All of the records listed below should be retyped exactly.
*** Data provided ***
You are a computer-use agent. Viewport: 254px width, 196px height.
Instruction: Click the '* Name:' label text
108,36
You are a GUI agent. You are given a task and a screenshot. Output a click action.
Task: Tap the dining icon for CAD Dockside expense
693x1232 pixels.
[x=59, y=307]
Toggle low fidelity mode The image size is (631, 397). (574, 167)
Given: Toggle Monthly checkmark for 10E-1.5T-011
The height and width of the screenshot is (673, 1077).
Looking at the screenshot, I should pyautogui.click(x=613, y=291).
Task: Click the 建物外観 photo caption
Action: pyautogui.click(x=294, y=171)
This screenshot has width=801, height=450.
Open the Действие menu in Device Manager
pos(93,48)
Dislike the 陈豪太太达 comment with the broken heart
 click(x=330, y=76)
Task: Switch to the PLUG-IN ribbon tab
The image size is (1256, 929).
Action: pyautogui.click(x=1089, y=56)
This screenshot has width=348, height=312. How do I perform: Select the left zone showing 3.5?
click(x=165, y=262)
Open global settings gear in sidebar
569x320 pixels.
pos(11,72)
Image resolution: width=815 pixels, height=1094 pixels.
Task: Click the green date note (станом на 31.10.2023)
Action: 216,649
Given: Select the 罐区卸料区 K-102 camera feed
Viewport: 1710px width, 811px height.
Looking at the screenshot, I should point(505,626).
*** End of Data provided ***
● Result
You are a computer-use agent. Viewport: 254px width, 196px height.
Instruction: Click the '* Name:' label text
108,36
You are a GUI agent. You are given a task and a screenshot. Output a click action.
Task: Tap the dining icon for CAD Dockside expense
693x1232 pixels.
[x=59, y=307]
Toggle low fidelity mode The image size is (631, 397). (574, 167)
Given: Toggle Monthly checkmark for 10E-1.5T-011
The height and width of the screenshot is (673, 1077).
Looking at the screenshot, I should pyautogui.click(x=613, y=291).
Task: Click the 建物外観 photo caption
Action: pyautogui.click(x=294, y=171)
This screenshot has width=801, height=450.
Open the Действие menu in Device Manager
pos(93,48)
Dislike the 陈豪太太达 comment with the broken heart
 click(x=330, y=76)
Task: Switch to the PLUG-IN ribbon tab
The image size is (1256, 929).
Action: pyautogui.click(x=1089, y=56)
This screenshot has width=348, height=312. How do I perform: Select the left zone showing 3.5?
click(x=165, y=262)
Open global settings gear in sidebar
569x320 pixels.
pos(11,72)
Image resolution: width=815 pixels, height=1094 pixels.
Task: Click the green date note (станом на 31.10.2023)
Action: 216,649
Given: Select the 罐区卸料区 K-102 camera feed
Viewport: 1710px width, 811px height.
Looking at the screenshot, I should point(505,626).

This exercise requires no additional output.